▶ [読解文]:
◆ブレインライティング
ずいぶん昔ですが、PMBOKのツールと技法を極める! 第13回ではリスク識別などのいろいろな人の意見をできるだけ数多く洗い出しいく手法としてブレーンストーミングを取り上げました。
第13回 リスク識別はブレーンストーミングで
その中で少し触れましたが、今回はブレインライティングについてご紹介したいと思います。
ブレインライティングはドイツのホリゲルさんが開発した会議の技法です。
ブレインライティングは言葉通り、短時間で大量のアイディアを出すことができる静かな会議です。つまり、グループ内で一人ずつ紙にアイディアを書いて、隣の人に回すことによって、アイディアに対して、避難厳禁というブレーンストーミングの1番目の原則が守られています。そのことによって、発散思考の特徴であり、あるテーマについて、思いつくまま次々にアイデアを出していくことができます。
次に回ってきた紙に今度は自分の意見(アイディア)を書き込んでいきますが、その際には、同じことを書くことはできません。つまり、新しい意見を書くわけですが、全く新しい観点から考えた意見をすでに用意している場合もありますが、すでに書込まれているアイディアを見ることによって、自分の考えに新しい観点が加わり、全く新しい意見が連想される場合があります。つまり、結合改善というブレーンストーミングの2番目の原則が活かされ、人の言ったアイデアに便乗してよりよいアイデアにしていくができます。
他にメリットとして、紙に書くわけですので、うまく話すことができないことでも絵で表現することもできます。また、話しあいですと、一人の話好きな人がずっと独占して話すということがありますが、紙に全員同じ数のアイディアを書きますので、平等です。そして、紙を回すことによって、
人数 × 周回した数 × 紙の枚数(つまり人数)

▶ [提供データ]:
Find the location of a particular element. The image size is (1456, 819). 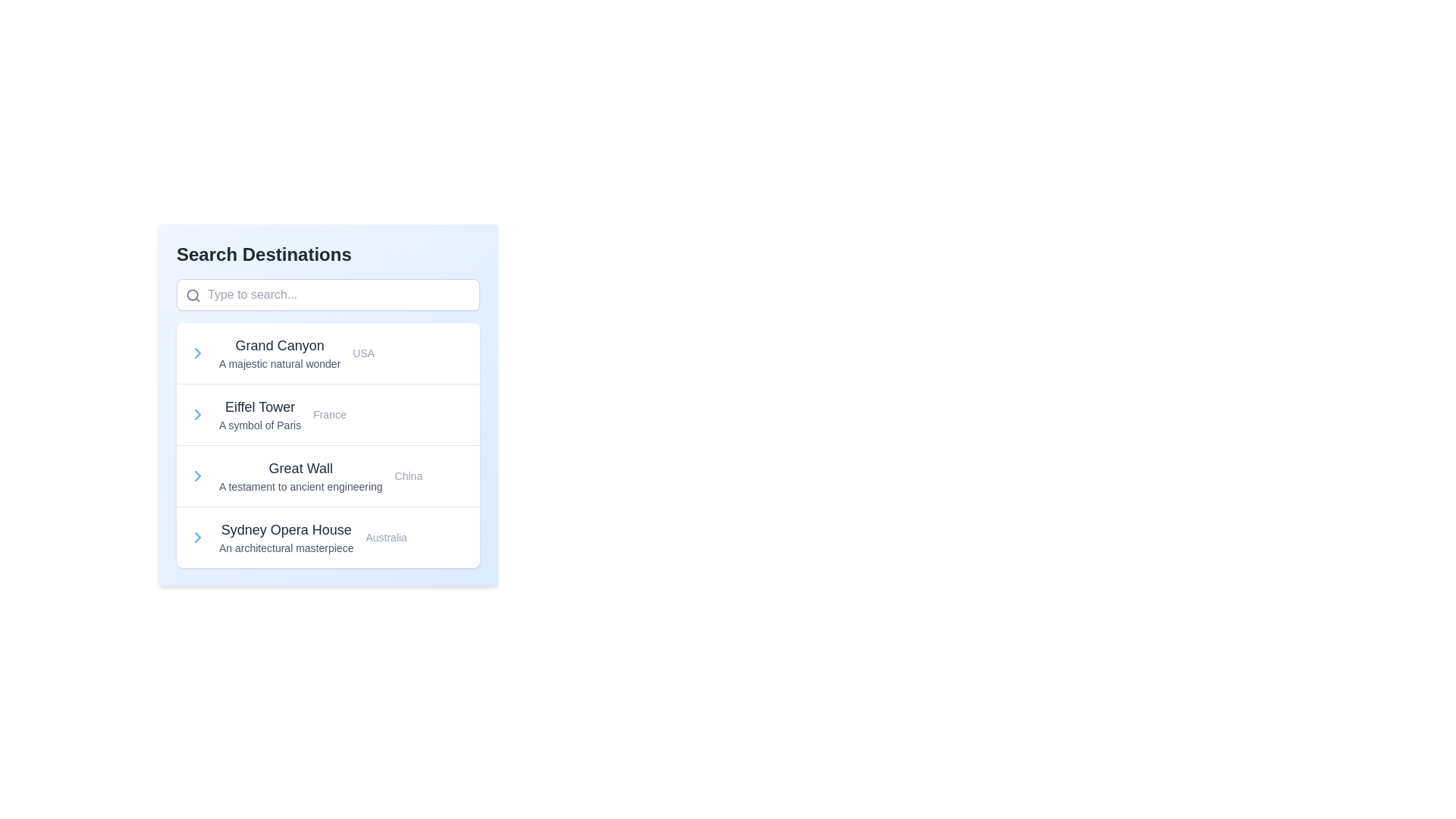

▶ [課題]:
読解文によると、ブレインライティングはどこの国の誰が開発した会議の技法ですか。一文で答えてください。

▶ [記述回答]:
ドイツのホリゲルさんが開発した会議の技法です。